Monday, January 29, 2007

Down Syndrome and selective abortion

have had many times in my life when it is especially easy to believe in a almighty God.... Leadership Lab, missions trips, other youth gatherings, all places where God is truly visible, and EASY to see. However, when i leave those places, while the spiritual high last for a few weeks, the world slowly creeps in, and catches up. I get lost in the everyday, rather than the everlasting. God hasnt left, I have just quit looking. everyone has periods in their lives in which it's easy to believe. There are also periods in which questions come. We don't go looking for the doubts, but they come looking for us. The world seems to move faster than we can, and therefore, we start tossing things out, in order to give ourselves more time to do the worldly things, faith and devotions, seemingly are the first things to be pushed aside. We join a long line of people who have been asked to believe something that seems impossible from our perspective. Sometimes it seems as if God is asking us to believe in ideas, and things that to us as humans seem so impossible. To believe in an almighty God, one who will be there always, to believe we will always be ok...sometimes its hard to believe that... especially in the hard, and bad times. This is especially true when dealing with matters of life and death. We stand beside the grave of a friend, a husband, a mother, and hear the minister speak about the resurrection and Christ's return. We believe, we want to believe, but there are times that it seems impossible.Not only during the times of death, but during the times we stand by a hospital bed for the millionth time, and hear the doctors tell your mom they dont know why she is sick, or during the times of depression, and hurt.

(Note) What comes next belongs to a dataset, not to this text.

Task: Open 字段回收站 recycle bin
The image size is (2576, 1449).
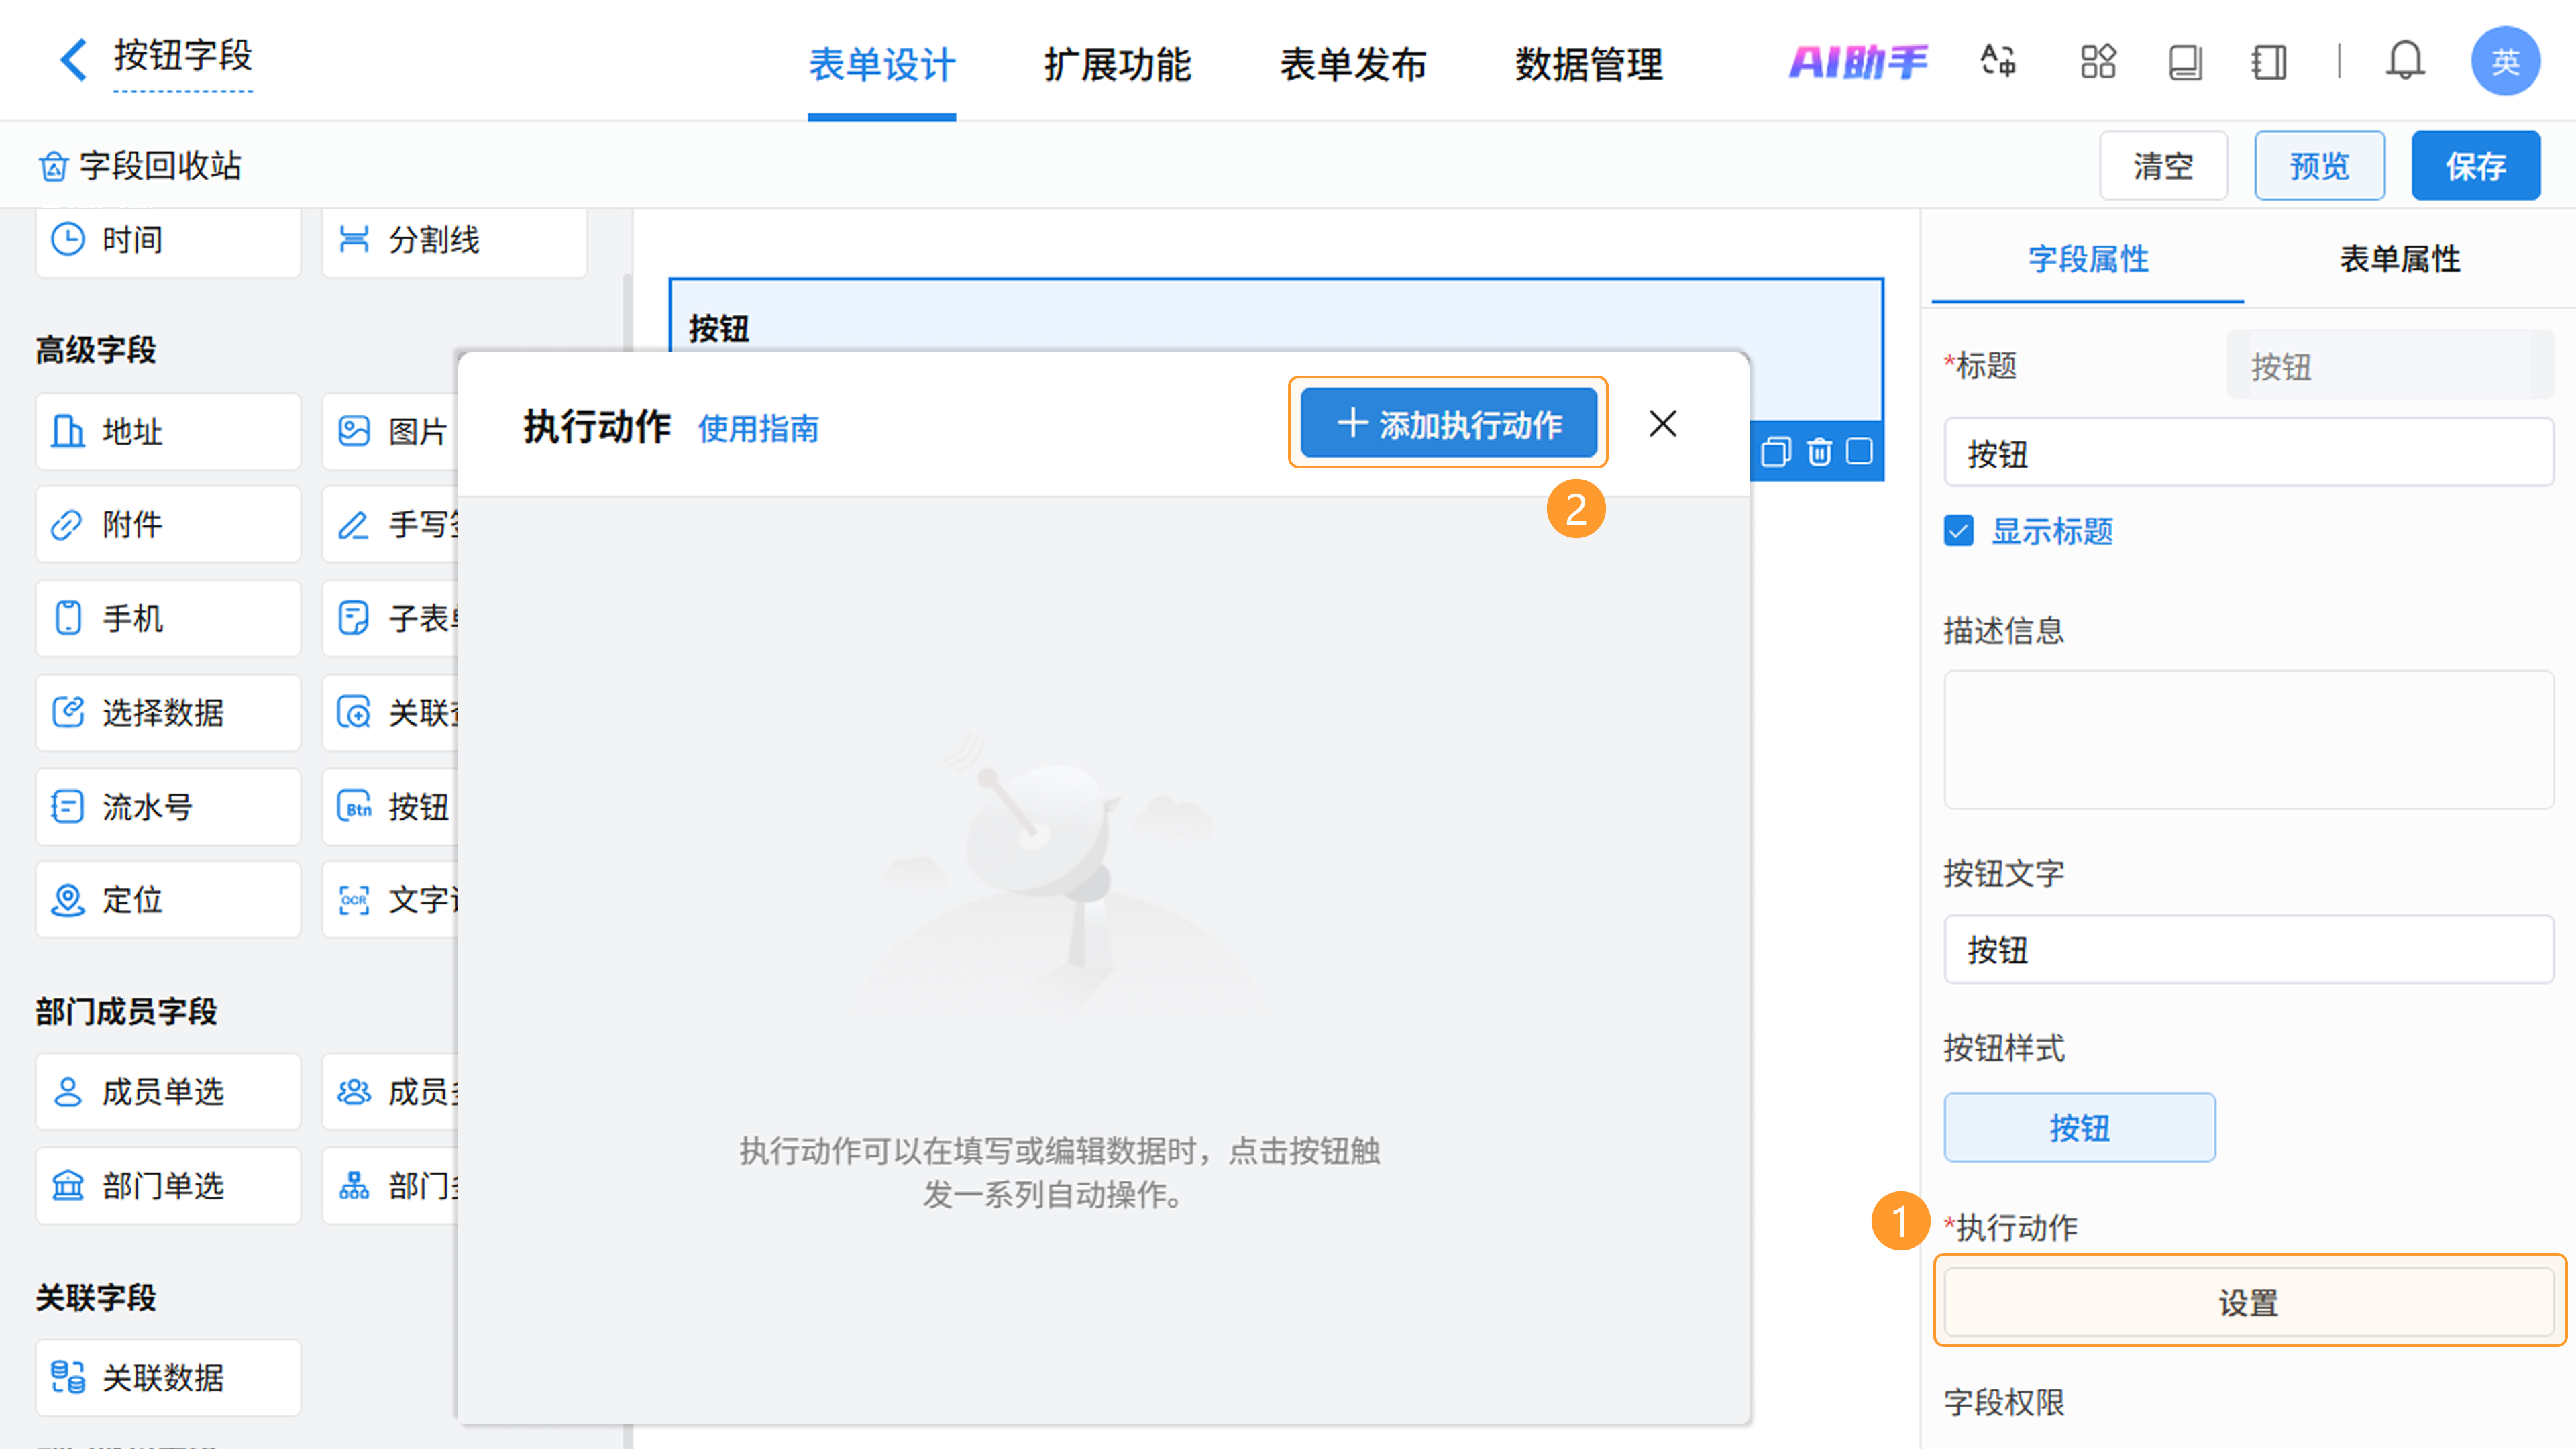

How should we respond when God's promises seem impossible? I wish I had a great answer to that question... but i dont, I too am human, and i can say how we SHOULD or COULD respond... but the reality of it all is, when we are in those situations, those SHOULDS and COULDS go away, and the feelings we have just seem to happen. theres a story like this in the bible...Genisis 15 We're introduced to a man named Abram, who has already made huge sacrifices for his God. By the time this story starts, Abram has already showed extraordinary dedication and obedience to his God. He left his family and his homeland, risked his marriage in Egypt, and valiantly fought against a horde of foreign kings to establish his place and reputation. He even gave up his rightfully earned spoils of battle because God instructed him to forgo such a reward. This is a man who has put his life on the line, and who's never so much as questioned God. ( this story also reminds me of Job... how he never cursed God.)
The start of this story is a bit mysterious. Genesis 15:1 says, "Afterward..." It sounds like what we're about to read took place immediately after the preceding events, but you could also translate this "sometime later". How much later? Nobody knows. It could have been hours, days, or years. God's first words to Abram in this passage are also cloaked in mystery. God said, "Do not be afraid, Abram, for I will protect you, and your reward will be great." Why was Abram afraid? We don't know. It could be that he had just conquered the kings and had become a target himself, or that he feared repercussions. It could have been something completely unrelated.
We do know, though, that God had made some promises to Abram which must have seemed impossible. He had promised to make him into a great nation, and to give him the land of the Canaanites. Take a childless senior at least seventy-five years old, who's possibly in danger of being targeted by his enemies, and tell him that he's somehow going to have enough offspring to create a nation that will displace the people who already live in the land. That takes all kinds of faith. Abram faced all kinds of obstacles: his enemies, his lack of children, the delay necessary for that to happen, and the challenge of conquering and displacing the inhabitants of the land. You could forgive Abram for having some doubts.At a funeral, the pastor usually talks about the fact that the person who has died, is in a better place, is resurrected to heaven and is no longer mortal. They talk about the hope we have God, and about where that hope comes from...Jesus coming again... And i dont know about you all... but i know, that I, have heard these promises, many times, and looked at all the hard things in front of me, the obstacles, and thought those promises to be impossible. Finding it really hard to believe. so how should I and you respond when it seems those promises are impossible?
I have a few points...1-We're allowed to question God. God didn't condemn Abram for questioning him. He reassured him, gave him a visible demonstration of his promise. A pastor one time told me that the moment I stop questioning my faith and God, is the moment I have lost it. Because the questioning, the searching, it leads us to His word, and only makes us more bold and stronger in what it is we believe. 2- We're called to respond in faith despite our doubts We already read Abram's response to God after his first question. Verse 6 says, "And Abram believed the LORD, and the LORD declared him righteous because of his faith." It takes tremendous faith to bring our doubts to God, and to still respond in faith to him.It is hard to go to God in prayer...to go to a non-tangible, non humanly responsive being. We're sometimes afraid to confess our doubts and complaints to God. Don't be afraid. Now is your chance to get honest with God. Complaint is based on taking God seriously.I understand...and in my own life i often feel as if my prayers are shallow... because at that time i am having a hard time with faith... but you know what? God is still listening... So even when it is hard to believe, realize, Jesus is still in your heart, and when you have a hard time, Jesus will take over, He is still in you, and will continue believeing for you until you can do it all on your own... and He still wont leave. Peace always.